Dari sudut pandang Spell, Sunny adalah manusia yang tidak aktif. Memiliki Memori dengan peringkat yang lebih tinggi dari inti jiwanya sendiri akan sangat membantu saat dia memasuki Alam Mimpi. Kesenjangan kekuatan antara peringkat yang berbeda tidak bisa dilebih-lebihkan.
Dia ingin melihat Kain Kafan Dalang, tapi tidak ada waktu lagi. Mantra itu telah selesai dengan penilaiannya.
Di sini, di dalam kehampaan, suaranya tidak lagi terdengar halus dan familiar. Sebaliknya, sepertinya alam semesta itu sendiri yang berbicara. Sunny menahan napas, mendengarkan.

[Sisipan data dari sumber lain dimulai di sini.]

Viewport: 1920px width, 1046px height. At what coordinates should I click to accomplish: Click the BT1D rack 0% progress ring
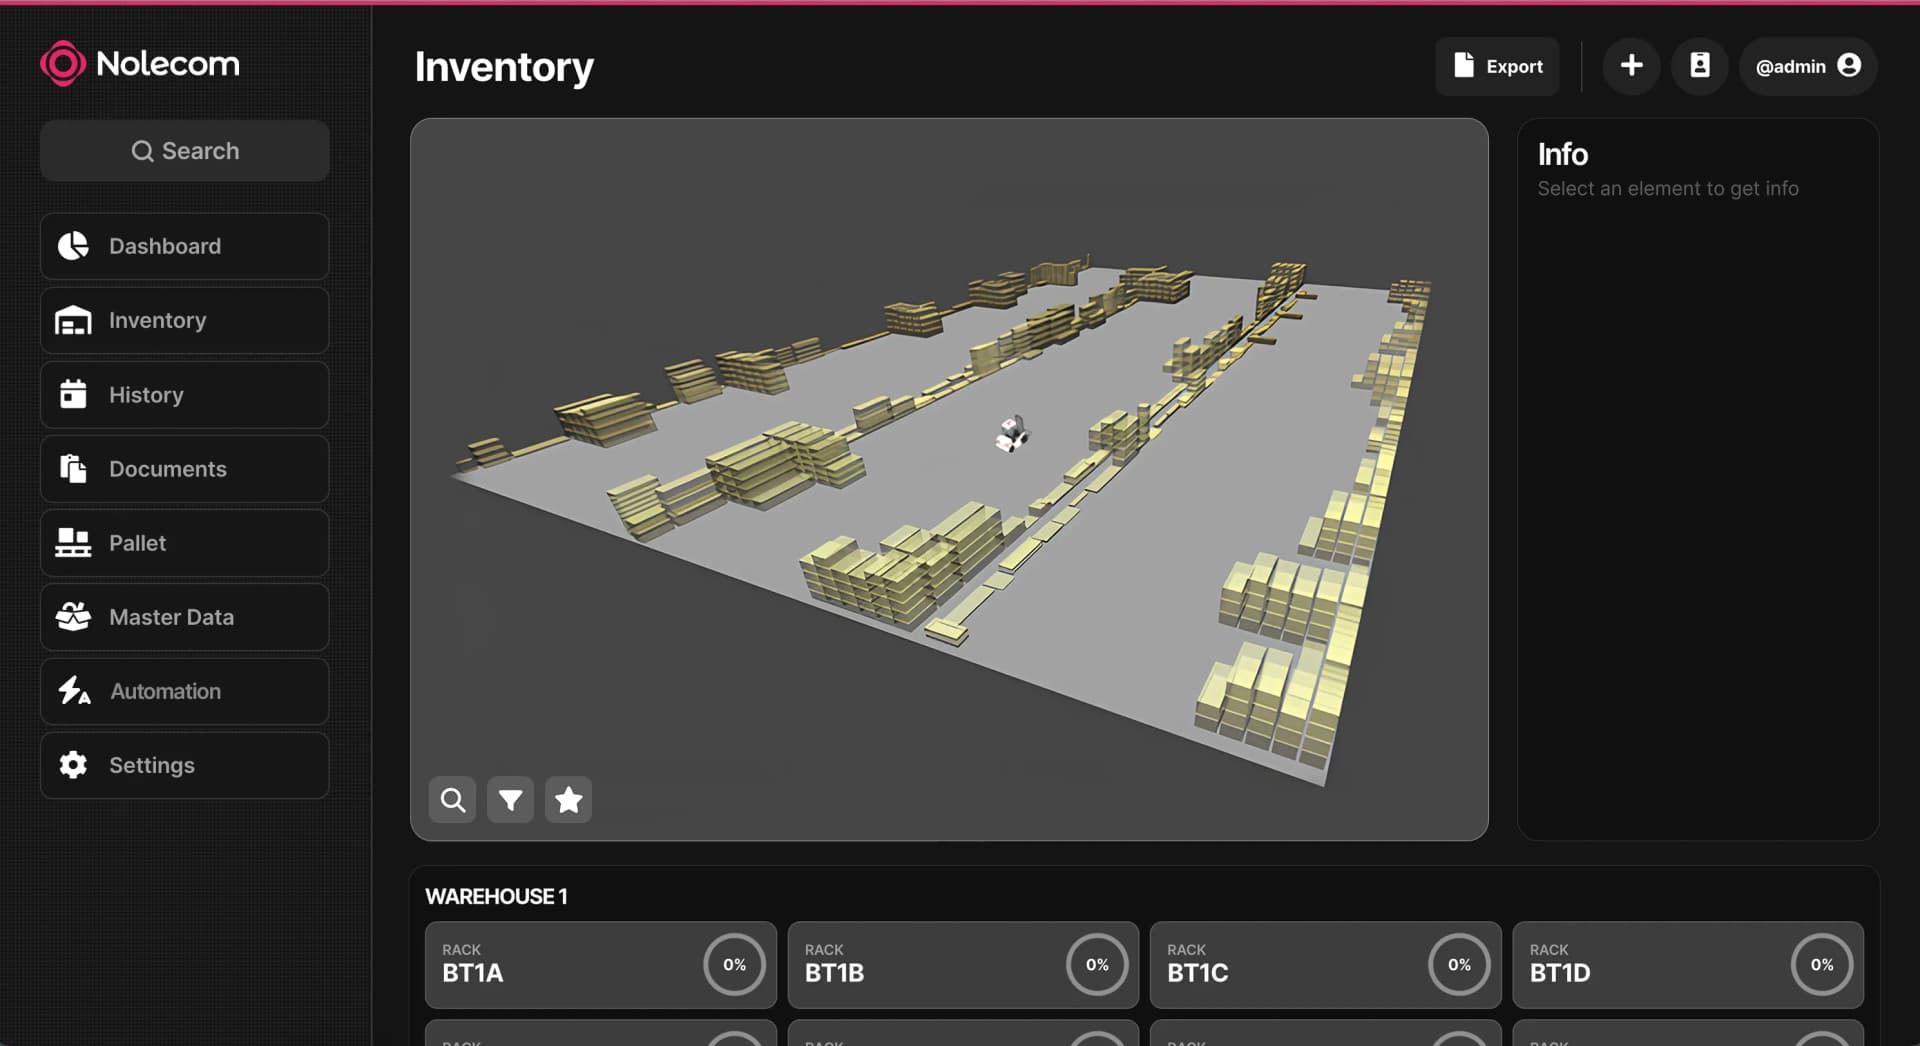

[Calon! Ujianmu sudah selesai.]
[Seorang budak tanpa nama mendaki Gunung Hitam. Para pahlawan dan monster jatuh di tangannya. Tanpa henti, dia memasuki kuil dewa yang sudah lama terlupakan dan menumpahkan darahnya di altar suci. Para dewa telah mati, namun mereka mendengarkan].
[Kamu telah mengalahkan binatang yang tidak aktif: Larva Raja Gunung.]
[Kau telah mengalahkan tiga manusia yang tidak aktif, namanya tidak diketahui.]
[Kau telah mengalahkan manusia yang terbangun: Auro dari Sembilan.]
[Kau telah mengalahkan tiran yang terbangun: Raja Gunung.]
[Kau telah menerima berkah Dewa Bayangan.]
[Kau telah mencapai hal yang mustahil!]
[Penilaian akhir: mulia. Pengkhianatanmu benar-benar tidak mengenal batas.]
Bagian terakhir itu sebenarnya tidak terlalu penting, sejauh yang Sunny pikirkan, tapi dia masih cukup puas dengan pujian dari Mantra. Dia merasa kesempatannya untuk mengembangkan Aspect-nya menjadi Awakened, atau bahkan Ascended cukup tinggi.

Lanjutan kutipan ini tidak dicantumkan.